Hariri Ally Quits Talks on New Lebanon Government
By Natacha Yazbeck
Agence France Presse
Tuesday, 8 February 2011
BEIRUT — Christian leader Amin Gemayel on Monday said his pro-West party would not join Lebanon's next cabinet, accusing the Iran-backed Hezbollah of seeking to unilaterally control the new government.
"Since the government crisis began, we have taken it upon ourselves to maintain a policy of openness to all and to grant premier-designate Najib Mikati a chance to form a government of national partnership," the former president and head of the Kataeb (Phalange) Party said at a news conference.
Gemayel, an ally of outgoing premier Saad Hariri, said the rival Hezbollah-led alliance had "exerted massive pressure" in talks on the new cabinet, leaving his party no choice but to bow out of government in multi-confessional Lebanon.
"We have already said and repeat that our participation in the next government... requires guarantees that we will be active partners in decision-making, guarantees we could not secure," he said.
"In the light of that, it is our view that talks with the prime minister-designate have reached a dead end.
"Whoever seeks a unilateral government must bear the consequences," Gemayel added of Lebanon's powerful Hezbollah which last month forced the collapse of the country's unity government. He did not elaborate.
Hezbollah, which is backed by both Tehran and Damascus, last month toppled the Hariri government and succeeded in ushering in Mikati in to replace him, thanks to the key parliament votes of its Christian and Druze allies.
The move prompted a wave of anger among US- and Saudi-backed Hariri allies and supporters, who accuse Hezbollah of a "coup" and have slammed the next cabinet as a "Hezbollah government."
But almost two weeks after the appointment of 55-year-old tycoon Mikati, a political deadlock over the UN-backed Special Tribunal for Lebanon shows no sign of breaking.

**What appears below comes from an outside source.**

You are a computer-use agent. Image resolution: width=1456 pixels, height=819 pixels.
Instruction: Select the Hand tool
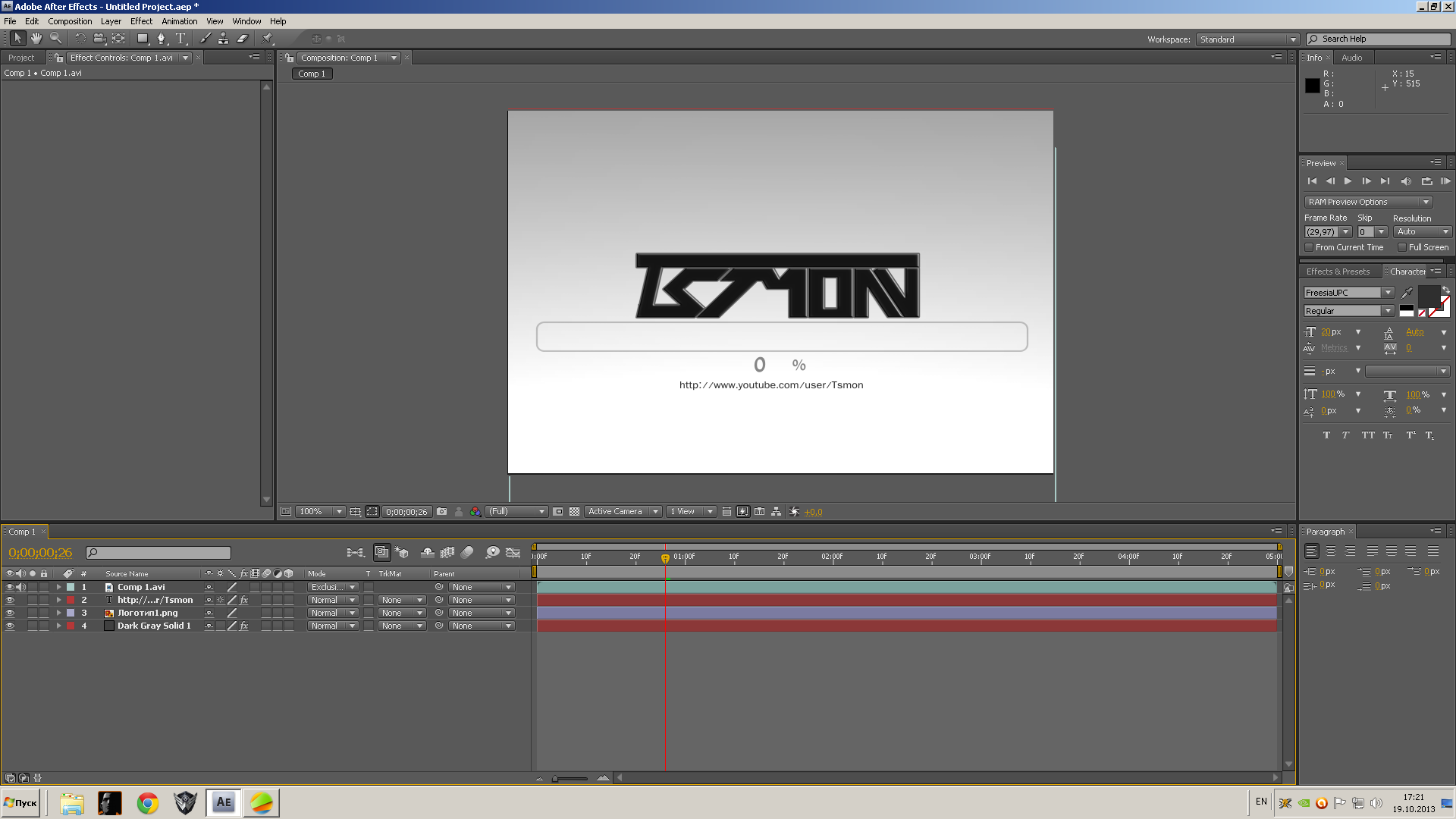click(x=36, y=39)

The Netherlands-based tribunal, which is investigating the 2005 murder of Sunni former prime minister Rafiq Hariri, is reportedly set to implicate Hezbollah in the killing -- a move the armed Shiite group has warned against.
Hezbollah has demanded that Lebanon end cooperation with the UN court while Saad Hariri, son of the slain Rafiq, is seeking a guarantee that his successor will see the tribunal through before agreeing to join Mikati's government.
Mikati has sidestepped making any commitments over the controversial tribunal, which Hezbollah claims is under the control of its foes Israel and the United States.
Hezbollah allies have said Hariri's demands virtually guaranteed that his camp would not be part of the next cabinet.
Lebanon's constitution does not set a deadline for a cabinet formation, and previous governments have sometimes taken months to see the light.